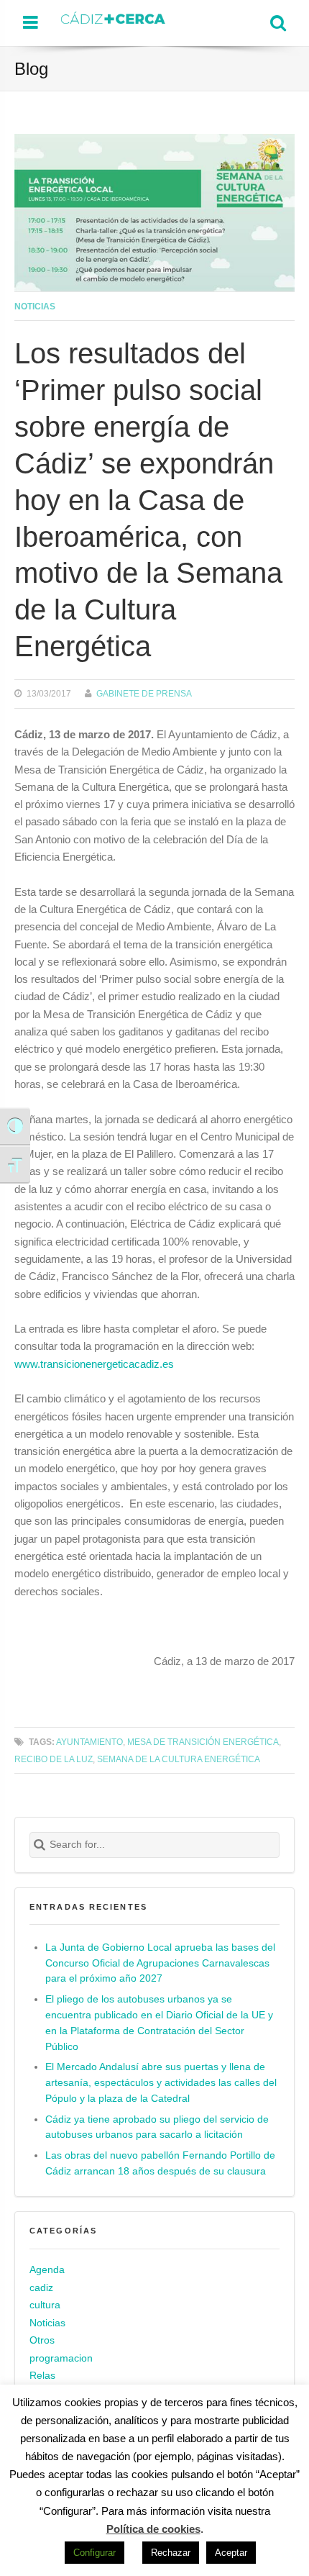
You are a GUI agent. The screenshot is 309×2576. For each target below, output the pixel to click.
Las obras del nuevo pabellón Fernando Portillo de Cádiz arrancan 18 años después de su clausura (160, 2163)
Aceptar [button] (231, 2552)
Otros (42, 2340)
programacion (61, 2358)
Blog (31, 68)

### Exercise description:
Word for word, reproduce the listing above; no image should be carried over.

### Exercise output:
You are a GUI agent. The screenshot is 309×2576. For each target below, output the pixel to click.
Las obras del nuevo pabellón Fernando Portillo de Cádiz arrancan 18 años después de su clausura (160, 2163)
Aceptar [button] (231, 2552)
Otros (42, 2340)
programacion (61, 2358)
Blog (31, 68)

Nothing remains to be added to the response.